The silver belt about the knight's head in A 5 can hardly have to do with his sleeping, and to me seems meaningless. It is possible that roses are not used at random in D 6, though, like the posie of pleasant perfume in F 9, they serve only to prove that the lady had been there. An excrescence on the dog-rose, rosenschwamm, schlafkunz, kunz, schlafapfel, it is believed in Germany, if laid under a man's pillow, will make him sleep till it is taken away. Grimm, Deutsche Mythologie, p. 1008, and Deutsches Wörterbuch (Hildebrand), V, 2753 e.

C makes the lady hide in the broom to hear what the knight will say when he wakes, and in this point agrees with the broadside F, as also in the comment made by the men on their master in stanza 24; cf. F 16.

Mr J. W. Dixon has reprinted an Aldermary Churchyard copy of the broadside, differing as to four or five words only from F, in Ancient Poems, Ballads, and Songs of the Peasantry of England, p. 116, Percy Society, Volume XVII. The editor remarks that A is evidently taken from F; from which it is clear that the pungent buckishness of the broadside does not necessarily make an impression. A smells of the broom; F suggests the groom.[368]

The sleep which is produced in A by strewing the flower of the broom on a man's head and feet, according to a witch's advice, is brought about in two Norse ballads by means not simply occult, but altogether preternatural; that is, by the power of runes. One of these, 'Sömn-runorna,' Arwidsson, II, 249, No 133, is preserved in a manuscript of the end of the seventeenth, or the beginning of the eighteenth, century. The other, 'Sövnerunerne,' Grundtvig, II, 337, No 81, was taken down in 1847 from the singing of a woman seventy-five years of age.
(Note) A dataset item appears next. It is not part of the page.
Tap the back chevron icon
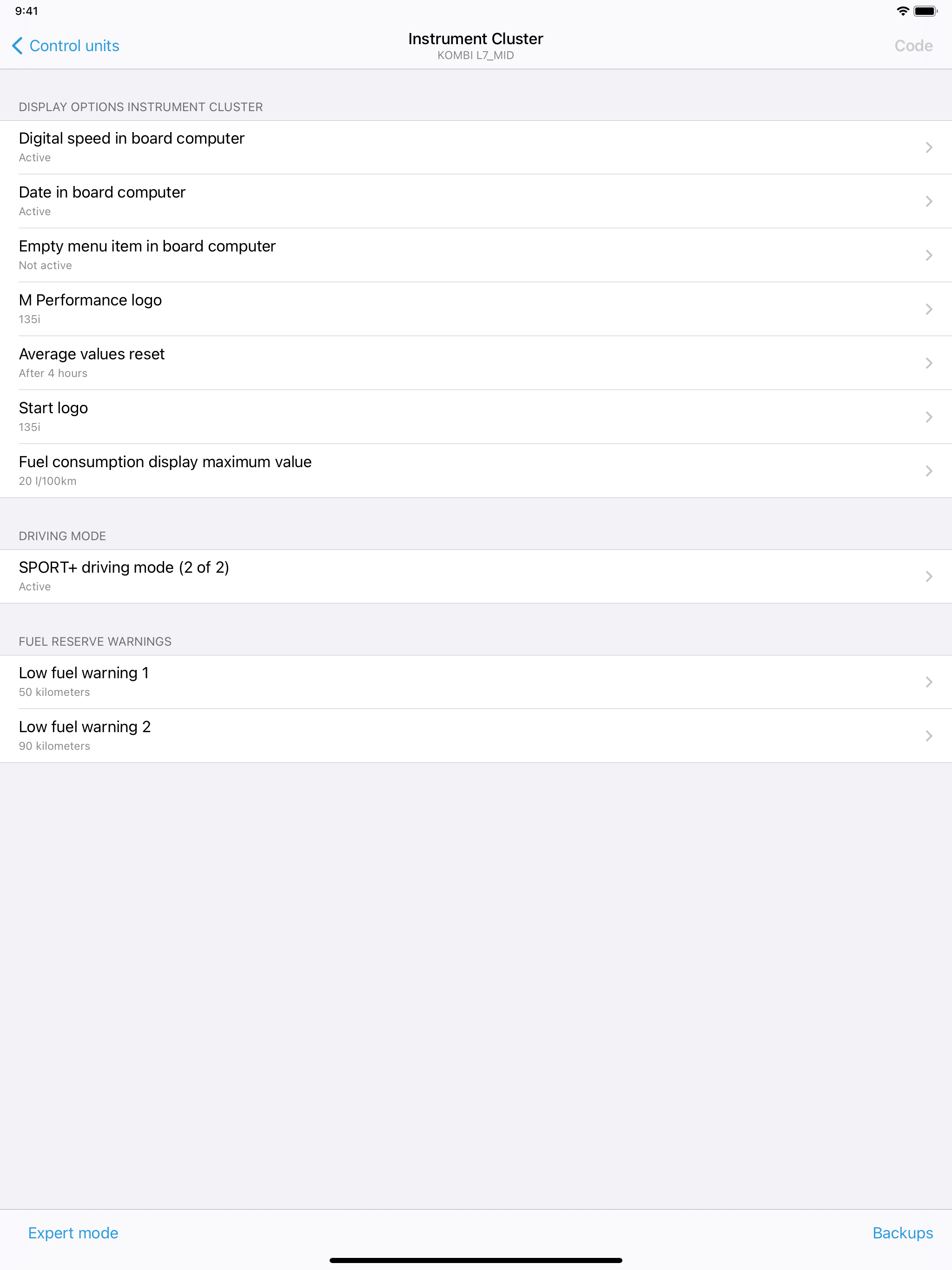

The Swedish ballad runs thus. There is a damsel in our land who every night will sleep with a man, and dance a maid in the morning. The fame of this comes to the ears of the son of the king of England, who orders his horse, thinking to catch this damsel. When he arrives at the castle gate, there stands the lady, and asks him what is his haste. He frankly answers that he expects to get a fair maid's honor for his pains, and she bids him follow her to the upper room. She lays sheets on the bed, and writes strong runes on them. The youth sits down on the bed, and is asleep before he can stretch himself out. He sleeps through that day, and the next, and into the third. Then the lady rouses him. "Wake up; you are sleeping your two eyes out." He is still so heavy that he can hardly stir. He offers her his horse and saddle to report the matter as he wishes. "Keep your horse," she says; "shame fa such liars."
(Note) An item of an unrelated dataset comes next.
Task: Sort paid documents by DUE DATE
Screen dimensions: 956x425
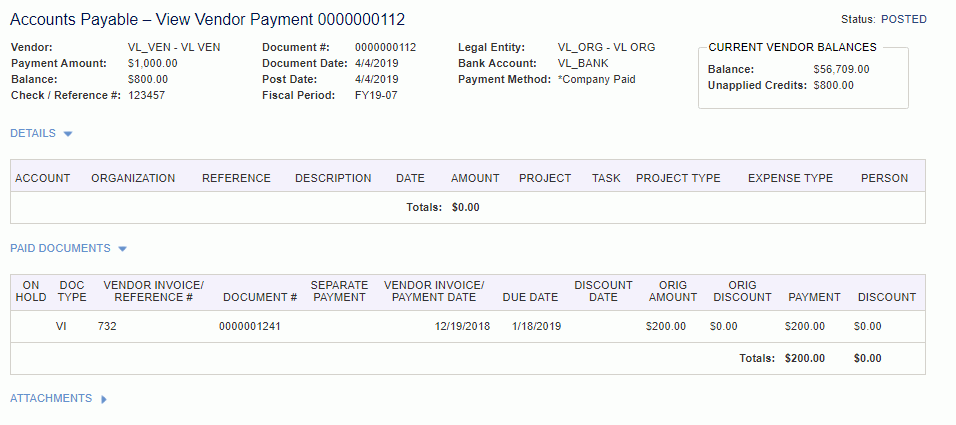Action: tap(530, 297)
The Danish story is much the same. One of a king's five sons goes to make trial of the maid. She tells him to fasten his horse while she goes before and unlocks; calls to her maid to bring five feather-beds, feather-beds nine, and write a sleep on each of them. He sleeps through three days, and is roused the fourth, with "Wake up, wake up; you have slept away your pluck." He offers her a bribe, as before, which she scornfully rejects, assuring him that he will not be spared when she comes among maids and knights.